Excerpt provided -
== == ==
On 26 May, Churchill met Griffith who indicated he opposed the agreement. Collins arrived on 27 May and the three discussed matters for three days. Eventually, Churchill was persuaded to support the pact. Even Griffith agreed with Collins that an intimidation-free election in Ireland would have been impossible. “Small bands of armed men would have seized and destroyed the ballot boxes,” he said, “and in other ways prevented the free exercise of constitutional rights.”30
Churchill’s key support
Churchill defended the Collins-de Valera pact, first in Cabinet and later in a contentious 31 May session in the House of Commons. There he sparred with a vitriolic Sir Henry Wilson, who had earlier told him nothing could solve the Irish problem “except re-conquest.”31 The Speaker of the House said Churchill’s speech was the best he had ever heard. Austen Chamberlain wrote to the King: “It was a masterly performance—not merely a great personal and oratorical triumph, though it was both of these, but a great act of statesmanship.”32
In the event, Churchill’s faith in Collins was vindicated in the 16 June elections for the Dail. The Irish people overwhelmingly supported the Treaty. De Valera’s Anti-Treaty candidates won only 35 seats, not the 57 of the Collins-de Valera pact. Parties opposing de Valera won 93 seats—Collins’ party 58, Labour 17, Farmers 7, Independents 7, and Dublin University 4.33 The anti-Treaty vote total was 133,864; the pro-Treaty vote 486,419.34 Despite such an overwhelming defeat, Treaty opponents saw civil war as inevitable.
The Irish Civil War
After the election, Rory O’Connor attempted a coup d’état. On 22 June, he reinforced the Four Courts garrison with a large, heavily armed body of IRA troops.35 That same day, two ex-British soldiers of Irish heritage assassinated Sir Henry Wilson in front of his home in London.36 That evening, Churchill drafted a letter for Lloyd George to Collins demanding that the Free State retake the Four Courts. On 26 June, Churchill addressed the House of Commons on the necessity of Collins moving against O’Connor. Afterward, Bonar Law told Churchill: “You have disarmed us today. If you act up to your words, well and good, but if not—!!”37
On 27 June, anti-Treaty forces kidnapped the Assistant Chief-of-Staff of the Free State Army and seized four more symbolic Dublin buildings. It was the last straw, and Collins needed no prompting from Churchill. The next afternoon, he sent an ultimatum to O’Connor, giving him 20 minutes to surrender the Four Courts. No reply was forthcoming and at 4pm, Free State forces opened fire with artillery furnished by Churchill. The Irish Civil War was to last eleven months. It ended with a complete Free State victory, thanks in part to British arms and ammunition.
== == ==
Dataset extract -

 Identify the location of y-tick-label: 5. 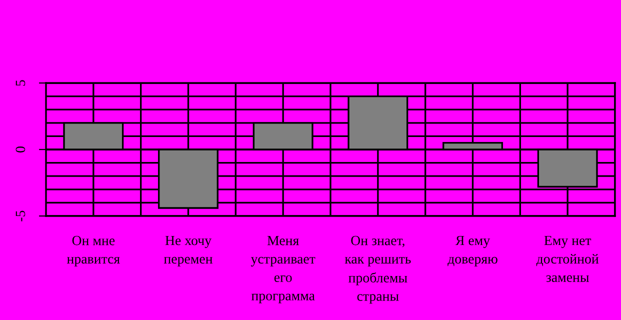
== == ==
What to produce - In the passage on Churchill and the Irish Civil War, how many seats did de Valera's Anti-Treaty candidates win in the 16 June elections? These lines come from a separate source.

Solution for this task - 35 seats.